Precise separation (hereinafter referred to as "isolation") of oligosaccharides with different degrees of polymerization has conventionally been performed using gel filtration, adsorption chromatography using activated carbon (activated carbon method), solvent precipitation, and other methods.
Chromatography method using a cation exchange resin (GPC mode) disclosed in No. 9-148794 (cation exchange resin method)
is considered.゛ [Problems to be solved by the invention] However, all of the conventional isolation methods have problems, as described in Moreover, no industrial method has been established that allows for easy fractionation.For this reason, the use of oligosaccharides has not been fully developed, and a preparative method has not been established.

There was a strong desire to expand its uses and increase demand.

■ Gel filtration method It is considered to be the most suitable method for isolating oligosaccharides among the conventional techniques, but its biggest disadvantage is that the packing material is very expensive, making it difficult to scale up the equipment. It is. In addition, since the particle size of the filler is small, the pressure loss through liquid flow is large.

■ Activated carbon method The adsorption power is too strong and a large amount of alcohol (ethanol, etc.) is required to elute the adsorbed material. Furthermore, it is difficult to elute oligosaccharides with a high degree of polymerization.

Moreover, if the alcohol concentration of the eluent is increased too much, the oligosaccharide to be treated will precipitate.

■ Solvent precipitation method Requires a large amount of organic solvent beyond activated carbon.

Furthermore, the separation property is inferior to other methods, and it is not suitable for isolation.

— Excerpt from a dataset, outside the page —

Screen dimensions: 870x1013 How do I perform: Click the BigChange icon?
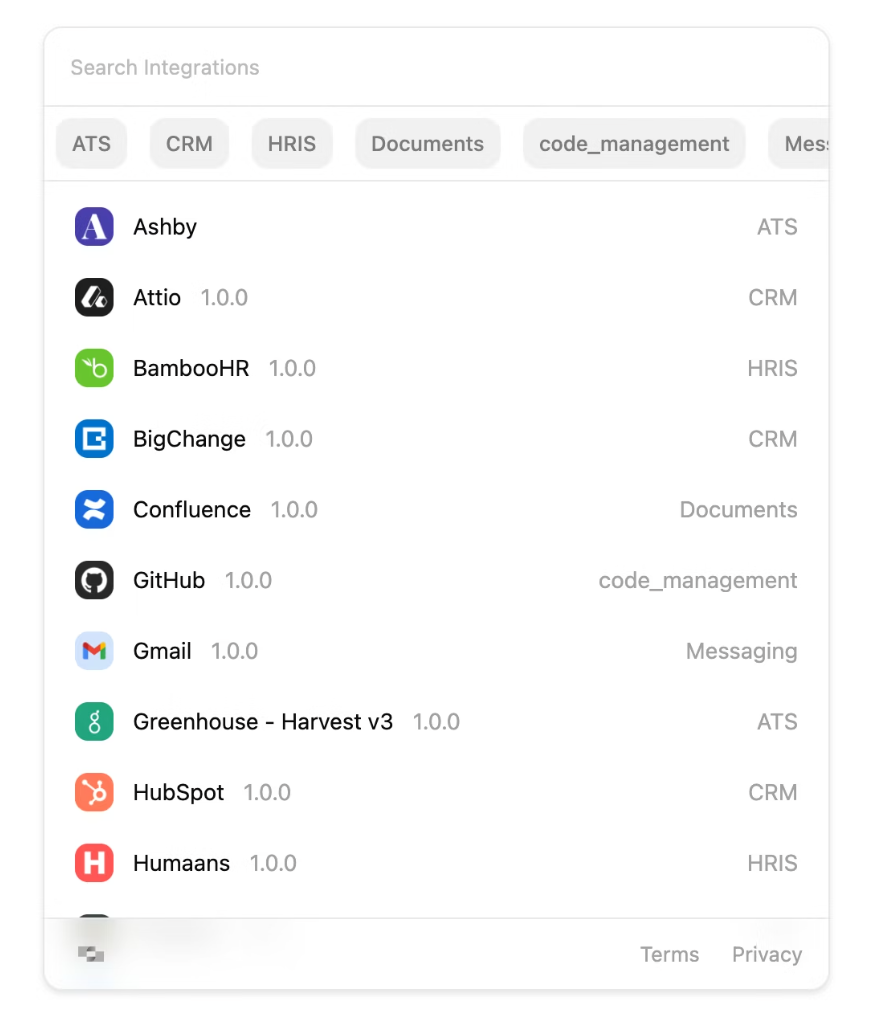click(x=93, y=438)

■ The cation exchange resin method itself has advantages such as less increase in differential pressure because the filler has a larger particle size than gel, is easy to operate, is inexpensive, and is easier to scale up than gel. , the separation properties are insufficient to isolate oligosaccharides. Therefore, it is necessary to use a method of circulating the liquid through dozens of cycles using a column several tens of meters long, and the recovered liquid becomes very dilute.
Subsequent concentration of oligosaccharides is not easy.

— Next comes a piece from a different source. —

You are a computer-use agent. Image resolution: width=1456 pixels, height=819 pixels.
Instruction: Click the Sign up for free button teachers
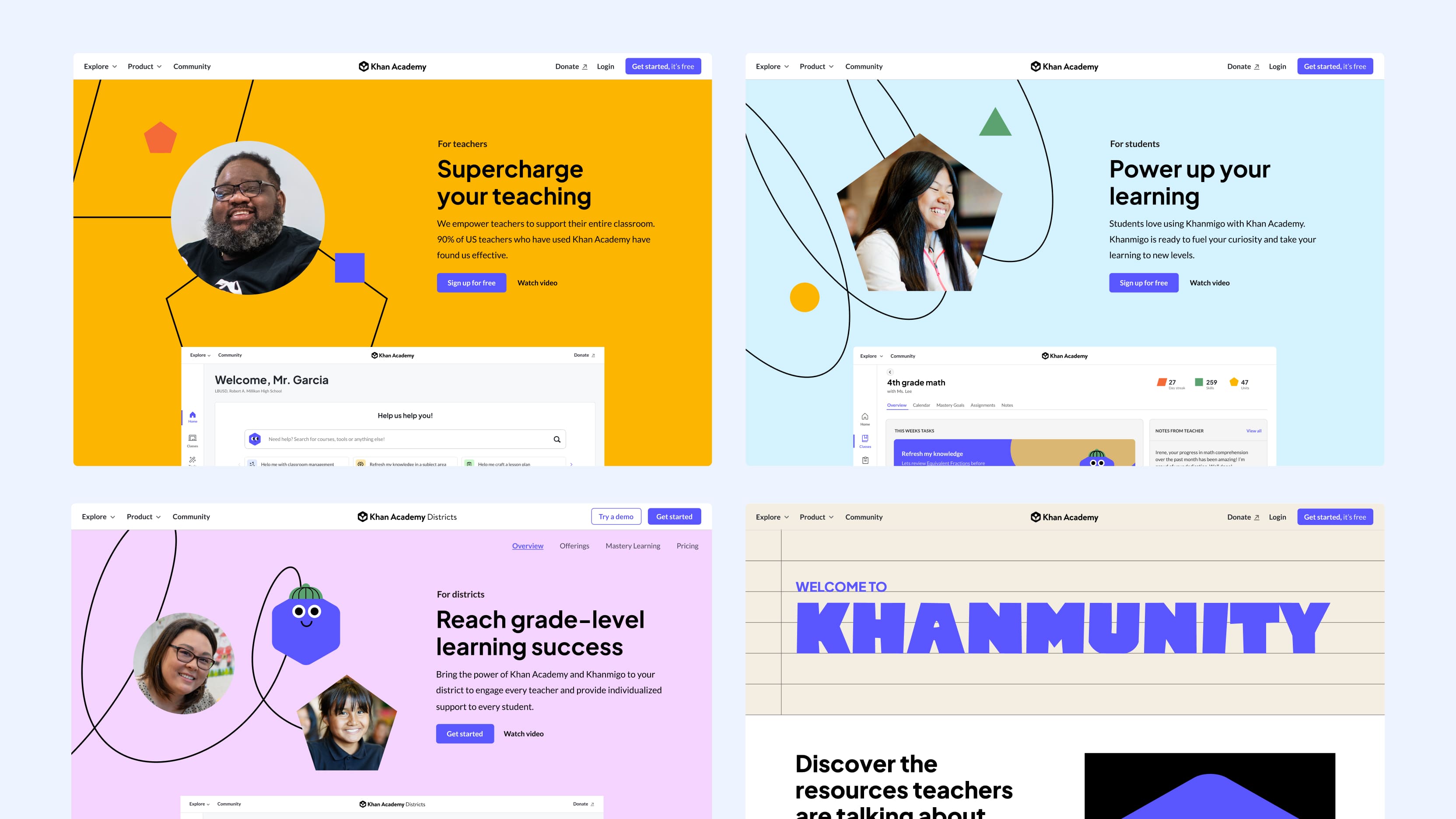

[Means for Solving the Problems] The present invention has been made to solve the above-mentioned conventional problems and to provide a method for separating oligosaccharides that has good separation properties and is suitable for isolation. That is, the present invention uses a synthetic adsorbent that does not have an ion exchange group as a packing material in a chromatographic separation method using a column similar to the conventional gel filtration method, activated carbon method, or cation exchange resin method, thereby reducing the molecular weight of oligosaccharides. A method for separating oligosaccharides by column chromatography, which enables effective separation based on differences, characterized in that the column is filled with a synthetic adsorbent packing material that does not have an ion exchange group. The gist is a method for separating oligosaccharides.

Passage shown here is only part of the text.